Mazda 626 late shifting


I have a 1999 Mazda 626. Lately, it seems to shift into 2nd gear much too late - ~5000 rpm - regardless of acceleration. Is there a good place to start diagnosing this problem? I’ve heard everything from new tranny to neutral safety switch.


When you checked the transmission fluid, what did you find regarding its level, color, and odor?
When was the last time that the trans fluid and filter were changed?

Hi! Sorry for the delay getting back to you. I checked the transmission fluid, and it looks pretty good - transparent, still on the pinkish side, and no burnt smell - but the level does appear low, around the bottom of the hashed area on the stick. I haven’t noticed any drips in the driveway, but have not gotten under the car to see if there are any drips on the transmission. Could the low level be the cause of the delayed shifting?


Could the low level be the cause of the delayed shifting?

No. Get a fluid and (if applicable) filter change (not flush) and hope for the best.

I added half a quart earlier, and it didn’t seem to make any difference. Why do you think a fluid and filter change would make a difference if the fluid looks good?

Trust me, it’s your only hope (been there).

Agree w/ @insightful , a proper service, that’s your best bet.

While the mechanic is doing that, ask them to check to make sure any electrical connectors to the transmission remain in good order and not corroded or burned.

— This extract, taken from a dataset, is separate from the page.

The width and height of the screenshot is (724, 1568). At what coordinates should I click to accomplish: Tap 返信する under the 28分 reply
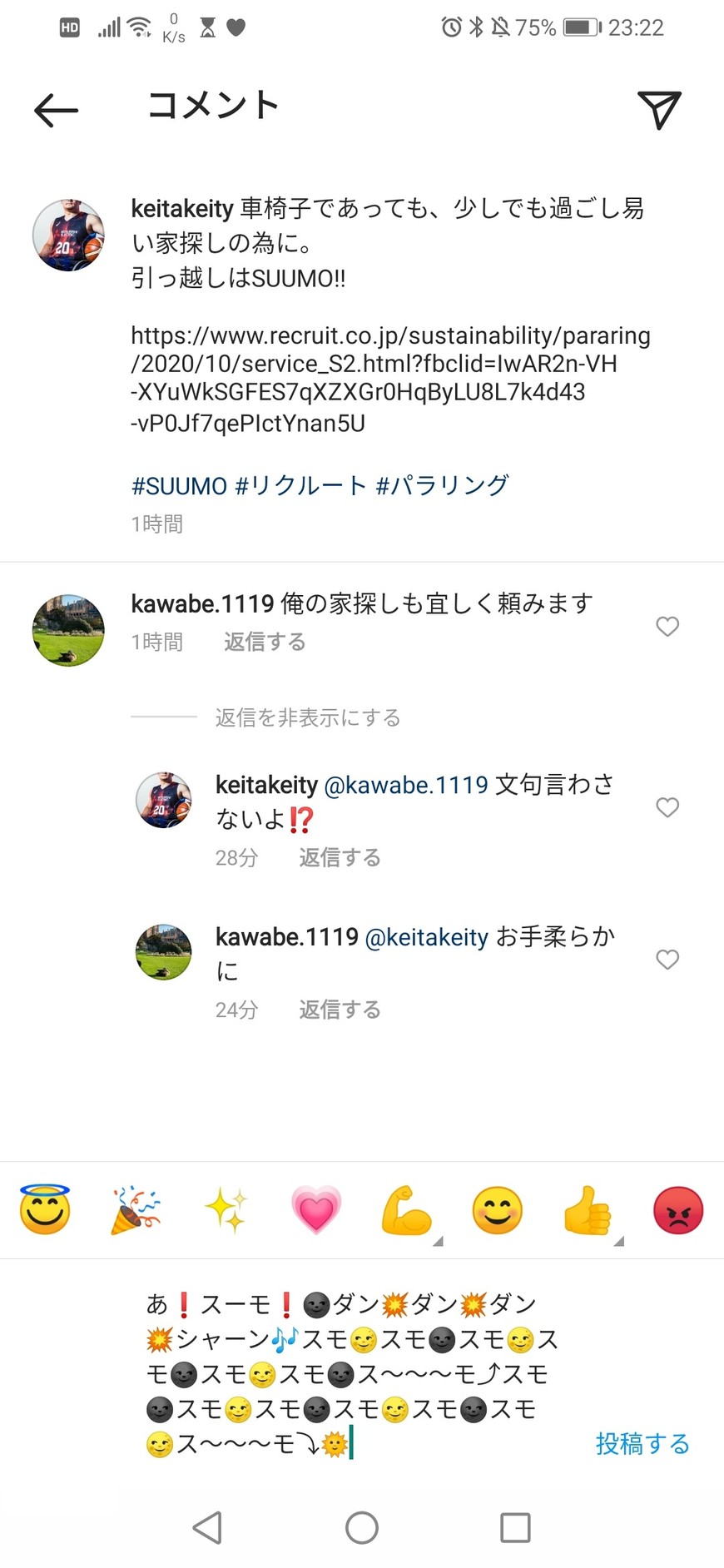coord(340,857)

Recent-era transmission designs – not sure if it applies to your 99 – use electro/magnetic selenoids as part of the shifting strategy, and those can go on the fritz, something to consider anyway, and replacing those are not nearly as expensive as a tranny rebuild.

The vehicle speed sensor is another possibility, if the tranny uses that as part of its shifting strategy.

I expect tho the proper service – if such a thing has’t been done in quite some time and miles – will improve the situation. Automatics use sort of a hydraulic computer to work their magic, so instead of wires there’s tubes, lots of tubes, and those tubes have to hold the pressure they are supposed to hold. It is like if you were flying in a helium balloon, it wouldn’t work so well if it started to leak, right?

Many of the tubes are formed by the connection of the valve body to the guts of the transmission, and that interface can be a place where the pressure leaks. So it might be a good idea while the pan is removed to ask the mechanic to re-torque the valve body bolts.

Neutral safety switch? I don’t think so. But you may have some of the clutches wearing thin. In that case, it would be rebuild time.